The investigative authorities are looking into allegations surrounding the usage of funds and land assets from the company by promoter-connected entities, borrowings against the assets of the company for the benefit of other group companies, and vendor transactions with promoter-connected entities.

shares pledged by its promoter — Avantha Holdings — was revoked by Vistra ITCL (India) on March 8. This, coupled with a similar transaction on March 20, 2019, has resulted in Vistra acquiring 21.6 per cent of equity stake in CG Power. This has come under the lens of investor activist firms.

Vistra holds the shares on behalf of KKR India. Subsequent to acquiring the stake, Narayan K Seshadri has been appointed as an Independent Director. Seshadri has close business interests with KKR India and Sanjay Nayar, head of KKR India, noted InGovern.

The board had removed Thapar as chairman when CG Power disclosed that the advances to related and unrelated parties have been ‘potentially’ understated by ₹1,990.36 crore and ₹2,6.63 crore, respectively, as on March 31, 2018. Following the removal of Thapar, its CEO KN Neelkant and CFO VR Venkatesh, along with some board members too resigned from the company.

Question over info to SEBI

How these transactions could have happened without board approvals and without the knowledge of key management personnel and auditors, asked Shriram Subramanian, MD, InGovern.

Were these board approvals shared with SEBI in their investigations? What role did promoters, executive directors, managing director & CEO and independent directors play in this, he asked further.

The Mumbai bench of NCLT recently threw out the findings made by law firm Vaish Associates on former CG Power Chairman Gautam Thapar, citing them as ‘bogus’. Two-judge bench of Rajesh Sharma and BP Mohan ruled that the tribunal will not rely upon any report, but only an independent audit.

‘All in the loop?’

InGovern also pointed out that banks and NBFCs seem to have been fully aware of the situation in the company and other group companies and yet continued to fund and increase group company exposures against guarantees of the listed company. Would the banks have curtailed the limits of CG Power as other group companies were in stress, he asked.

Subramanian also raised concerns around KKR’s role in the issue.

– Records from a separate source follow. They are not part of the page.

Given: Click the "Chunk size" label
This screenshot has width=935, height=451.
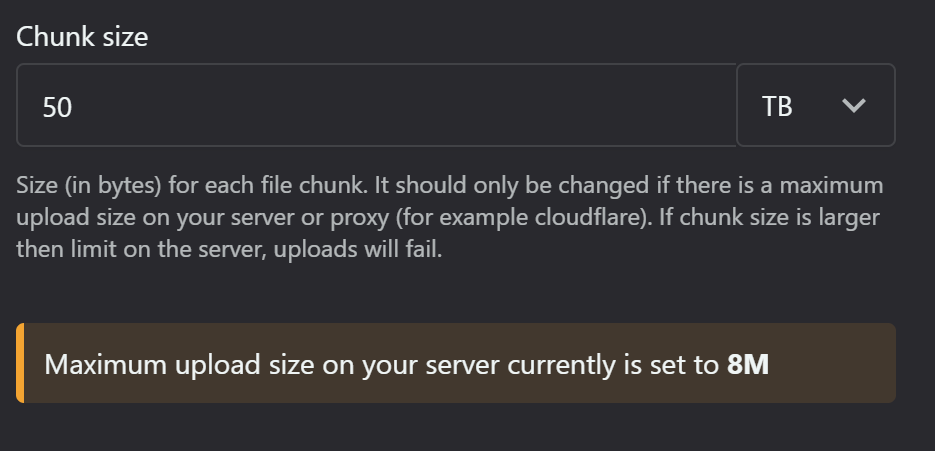Looking at the screenshot, I should 82,37.
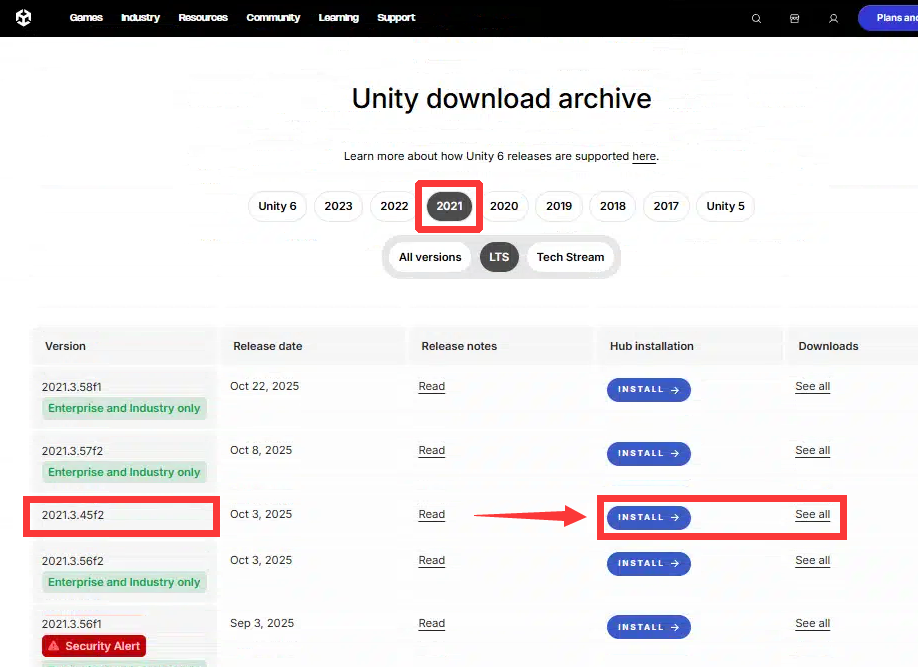Screen dimensions: 918x667
Task: Install version 2021.3.45f2 via Hub
Action: tap(648, 517)
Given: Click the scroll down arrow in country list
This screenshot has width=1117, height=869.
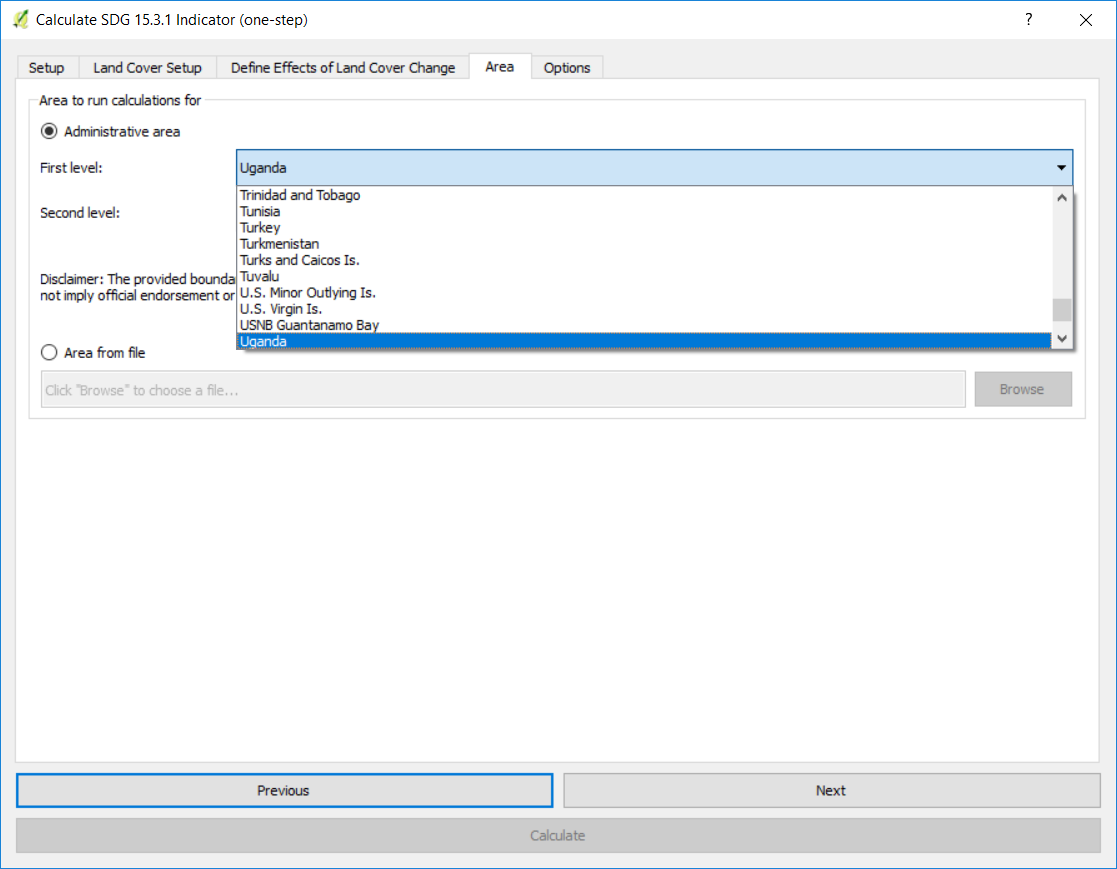Looking at the screenshot, I should click(x=1062, y=340).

Did the default of loan to holding company trigger these series of events that led to control of management, the boardroom and eventually the company by KKR? Why didn’t the board look into the conflict of interest of Seshadri who was appointed as an independent director, he asked.

Emails sent to these parties did not elicit a response.

 

 

All elements of corporate governance seem to have failed minority shareholders — key management personnel, independent directors, statutory auditors, internal auditors, banks, NBFC lenders, whistleblowers etc.

SEBI and other regulators need to investigate this matter holistically on the role played by all stakeholders, said Subramanian.